« SANTANA ABANDONA LIDERANÇA DO PSD | Entrada | NO REGISTO (2) »

fevereiro 22, 2005

NO REGISTO

«Nome completo?» — perguntou a funcionária.
Rapidíssimo, diligente, com os bilhetes de identidade na mão, eu respondi logo, voz segura, sem me esquecer da ordem dos apelidos. E de repente a súbita estranheza. Ali, pela primeira vez em letra de forma, num papel oficial com selo branco, o nome da filha.
A súbita estranheza: olhar para a minha bebé e sabê-la já lançada no mundo, ocupando espaço nos arquivos do Estado.
A súbita estranheza: ela ainda de fraldas — tão frágil — e já habitante da República, esboço cada vez menos esboço de cidadã.

Publicado por José Mário Silva às fevereiro 22, 2005 08:58 PM

Comentários

sabe muito bem acompanhar aqui a história da Alice (ao mesmo tempo é um pouco estranha esta quase invasão de privacidade). de resto são talvez estes posts (não só os da alice , claro), posts que deixam uma marca pessoal de quem os escreve, que fazem com que o BdE não seja apenas mais um blogue que fala de política.
desejo que a alice possa ter a melhor vida.

Publicado por: carla de elsinore em fevereiro 23, 2005 10:27 PM

chato, chato, vai ser quando ela tiver de sacar o número de contribuinte...

Publicado por: Animal em fevereiro 24, 2005 01:42 AM

Zé Mário,
Quando registei o meu rapaz, encontrei lá um casal que quase se pegou à chapada porque não se entendiam quanto ao nome da filha. Teve de ser a funcionária a acalmá-los e a mandá-los tomar um café para discutirem as coisas tranquilamente.
:-)
Para mim, mais estranho que registar o meu miúdo, foi obter um número de contribuinte para ele. Isso é que foi esquisito...

Publicado por: Marco Oliveira em fevereiro 24, 2005 09:23 AM

vá, zé mário, agora ela já é cidadã da república. (dos nossos corações já era há muito tempo.) Como excelente pai que és agora tens cerca de 18 anos para a ensinar como é que a república funciona e qual é a melhor maneira de participar nela! :)

Publicado por: lia em fevereiro 24, 2005 09:52 AM

Vá, Zé Mário, pode começar agora a morrer. Ter filhos é o modo mais subtil de aprender a morrer e de começar a preparar a sua própria morte.
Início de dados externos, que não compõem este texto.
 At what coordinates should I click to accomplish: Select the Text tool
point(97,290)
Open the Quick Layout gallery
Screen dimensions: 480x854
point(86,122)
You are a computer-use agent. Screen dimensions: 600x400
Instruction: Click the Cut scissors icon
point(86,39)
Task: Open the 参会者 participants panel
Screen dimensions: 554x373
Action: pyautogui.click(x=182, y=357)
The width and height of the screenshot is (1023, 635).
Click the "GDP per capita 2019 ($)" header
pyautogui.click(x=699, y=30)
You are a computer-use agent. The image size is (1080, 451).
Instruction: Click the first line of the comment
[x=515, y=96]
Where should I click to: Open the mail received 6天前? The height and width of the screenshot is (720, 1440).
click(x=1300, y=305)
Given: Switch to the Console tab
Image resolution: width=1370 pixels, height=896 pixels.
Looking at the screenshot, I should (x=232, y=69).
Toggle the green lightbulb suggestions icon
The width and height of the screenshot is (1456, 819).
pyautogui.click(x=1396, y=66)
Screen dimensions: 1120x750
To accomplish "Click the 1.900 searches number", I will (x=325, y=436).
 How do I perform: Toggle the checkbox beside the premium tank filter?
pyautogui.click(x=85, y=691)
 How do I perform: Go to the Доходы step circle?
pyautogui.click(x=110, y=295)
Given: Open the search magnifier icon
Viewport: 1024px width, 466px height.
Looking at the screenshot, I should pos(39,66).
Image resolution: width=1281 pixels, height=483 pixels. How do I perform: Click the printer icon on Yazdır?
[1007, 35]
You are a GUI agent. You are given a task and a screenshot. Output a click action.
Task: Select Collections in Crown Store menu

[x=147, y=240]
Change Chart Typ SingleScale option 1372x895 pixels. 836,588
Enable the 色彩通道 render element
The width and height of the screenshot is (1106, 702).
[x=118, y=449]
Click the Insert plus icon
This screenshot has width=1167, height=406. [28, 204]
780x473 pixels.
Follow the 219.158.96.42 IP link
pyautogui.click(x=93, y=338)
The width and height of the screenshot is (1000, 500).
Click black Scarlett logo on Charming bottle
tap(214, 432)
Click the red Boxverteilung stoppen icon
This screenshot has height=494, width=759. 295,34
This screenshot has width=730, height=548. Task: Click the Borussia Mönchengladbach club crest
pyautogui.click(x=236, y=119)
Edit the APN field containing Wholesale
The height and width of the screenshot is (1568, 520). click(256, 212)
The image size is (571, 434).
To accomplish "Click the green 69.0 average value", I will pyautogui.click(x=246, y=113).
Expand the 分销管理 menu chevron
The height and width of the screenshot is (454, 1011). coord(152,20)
Publicado por: Baruch em fevereiro 24, 2005 11:29 AM

Baruch, fazes-me lembrar um tipo meu conhecido que também preparou a sua morte (com imensa dignidade) há uns quantos séculos. O seu apelido era Espinoza.
;)

Publicado por: José Mário Silva em fevereiro 24, 2005 12:21 PM

Bolas, Baruch, como as pessoas podem ser diferentes...?! Imagina que sinto rigorosamente o contrário. Um filho é a porta para a eternidade! Os meus pais estão vivos em mim, e eu vou estar viva no meu filho.
Mas essa cena dos nome, tem a sua piada.
Conheço vários casos assim... Mas custa a acreditar :)

Publicado por: Emiéle em fevereiro 24, 2005 12:43 PM

Elementar meu caro Emiéle. É precisamente porque os filhos são uma porta para a eternidade, que os pais podem começar a preparar a própria morte. Não se trata, repara, de morbidez doentia. É apenas o modo como o tempo e a eternidade, o absoluto e o relativo, a necessidade e a contingência, entrelaçam as mãos.
E é bonito porque é assim mesmo.

Publicado por: Baruch em fevereiro 24, 2005 10:55 PM

Percebo bem o Baruch. Não tenho filhos e felizmente os meus pais estão bem vivos, mas quando um dos pais morre, começa-se a morrer um pouco. Quando nos nasce um filho, ficamos mais preparados para morrer. Creio que é isto que ele diz e eu penso assim também.